One of the worst ways the tongue is used is to promote envy. Covetousness—the desire to have things God has said we may not have for the present—is a central aspect of original sin. Adam and Eve coveted the forbidden fruit and seized it unlawfully. Envy is connected, says James, to selfish ambition. The ambitious man is unwilling to take the lowest seat and wait to be invited higher. Rather, he seeks by hook or crook to get there as soon as possible.
If all covetousness means is the desire to have something we don’t have, then we can earn money and buy it. This is not really covetousness at all, because it is not sinful. Covetousness and envy begin to come into play when we seek to steal what someone else has. Even this, however, does not get at the full depth of envy, because the commandment “Thou shalt not steal” has already covered this sin. What marks envy is this: It is the desire to tear down another person because of who he is or what he has. Envy says, “If I can’t have it, nobody can.” Envy does not seek to obtain the coveted item; rather, envy seeks to destroy it and its lawful possessor.

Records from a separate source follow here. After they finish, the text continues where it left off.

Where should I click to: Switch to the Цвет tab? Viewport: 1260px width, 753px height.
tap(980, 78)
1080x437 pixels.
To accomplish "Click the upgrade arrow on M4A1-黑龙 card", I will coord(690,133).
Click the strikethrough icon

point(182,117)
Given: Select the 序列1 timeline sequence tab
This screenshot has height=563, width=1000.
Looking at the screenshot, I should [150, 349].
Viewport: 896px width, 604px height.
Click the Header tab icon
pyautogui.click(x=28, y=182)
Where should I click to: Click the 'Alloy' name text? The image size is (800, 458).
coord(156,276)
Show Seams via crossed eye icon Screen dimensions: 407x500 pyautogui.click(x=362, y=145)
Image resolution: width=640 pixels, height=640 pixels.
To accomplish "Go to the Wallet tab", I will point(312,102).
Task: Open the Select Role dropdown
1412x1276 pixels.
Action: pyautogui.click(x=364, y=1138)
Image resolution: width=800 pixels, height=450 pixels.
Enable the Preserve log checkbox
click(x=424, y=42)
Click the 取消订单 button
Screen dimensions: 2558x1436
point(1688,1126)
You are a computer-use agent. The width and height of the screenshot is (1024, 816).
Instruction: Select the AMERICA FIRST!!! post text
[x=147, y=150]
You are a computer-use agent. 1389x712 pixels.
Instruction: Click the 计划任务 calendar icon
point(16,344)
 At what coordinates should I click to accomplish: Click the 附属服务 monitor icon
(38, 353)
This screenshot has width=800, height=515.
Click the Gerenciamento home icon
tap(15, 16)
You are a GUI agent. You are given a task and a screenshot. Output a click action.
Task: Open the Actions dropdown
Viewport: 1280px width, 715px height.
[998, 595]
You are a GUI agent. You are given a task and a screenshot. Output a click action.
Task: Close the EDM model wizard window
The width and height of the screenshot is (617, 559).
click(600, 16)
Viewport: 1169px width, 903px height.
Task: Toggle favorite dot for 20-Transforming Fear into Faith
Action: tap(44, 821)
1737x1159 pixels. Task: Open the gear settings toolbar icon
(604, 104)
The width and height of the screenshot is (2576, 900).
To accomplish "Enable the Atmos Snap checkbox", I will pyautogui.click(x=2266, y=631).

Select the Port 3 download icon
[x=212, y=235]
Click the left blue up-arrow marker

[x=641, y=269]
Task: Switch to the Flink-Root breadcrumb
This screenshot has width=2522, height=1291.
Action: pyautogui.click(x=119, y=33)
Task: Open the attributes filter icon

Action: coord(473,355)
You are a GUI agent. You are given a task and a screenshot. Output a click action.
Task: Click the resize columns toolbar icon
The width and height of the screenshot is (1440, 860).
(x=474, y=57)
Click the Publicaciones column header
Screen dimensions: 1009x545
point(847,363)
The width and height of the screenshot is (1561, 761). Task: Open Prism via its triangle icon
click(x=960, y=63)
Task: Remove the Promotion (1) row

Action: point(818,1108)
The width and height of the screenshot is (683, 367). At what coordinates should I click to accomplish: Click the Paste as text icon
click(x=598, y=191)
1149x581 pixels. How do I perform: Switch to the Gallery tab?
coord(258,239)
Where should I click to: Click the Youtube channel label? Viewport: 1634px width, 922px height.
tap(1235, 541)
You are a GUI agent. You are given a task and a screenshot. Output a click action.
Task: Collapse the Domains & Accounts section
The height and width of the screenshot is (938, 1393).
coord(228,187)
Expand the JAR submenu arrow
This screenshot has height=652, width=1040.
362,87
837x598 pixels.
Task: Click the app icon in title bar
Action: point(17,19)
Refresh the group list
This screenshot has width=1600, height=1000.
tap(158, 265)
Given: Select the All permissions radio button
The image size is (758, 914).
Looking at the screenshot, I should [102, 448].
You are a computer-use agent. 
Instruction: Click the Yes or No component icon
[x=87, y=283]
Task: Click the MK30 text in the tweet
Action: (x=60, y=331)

Thus, envy leads to “disorder,” says James (3:16). We don’t think of “disorder” as an important issue, but in God’s kingdom it is crucial. God commands that everything be done decently and in order (1 Corinthians 14:33, 40). James links “disorder” with “every evil practice.” God hates disorder, and the restoration of true order is a primary goal of His kingdom.
The sinful man uses his tongue enviously to tear down other people, but the wise man uses his tongue to promote peace. Peace is the opposite of disorder. The tongue should be used considerately, says James. It should be used submissively, esteeming the other person, and mercifully, helping other people. It should be used with sincerity, not with hypocrisy and idleness.
Selfish ambition is very dangerous. God has many good things for us, but often He tells us to be patient. We must be careful not to eye jealously what God freely gives to our neighbors. Going about our daily business with delight for the prosperity and well-being of our neighbor is most difficult. How have you been doing?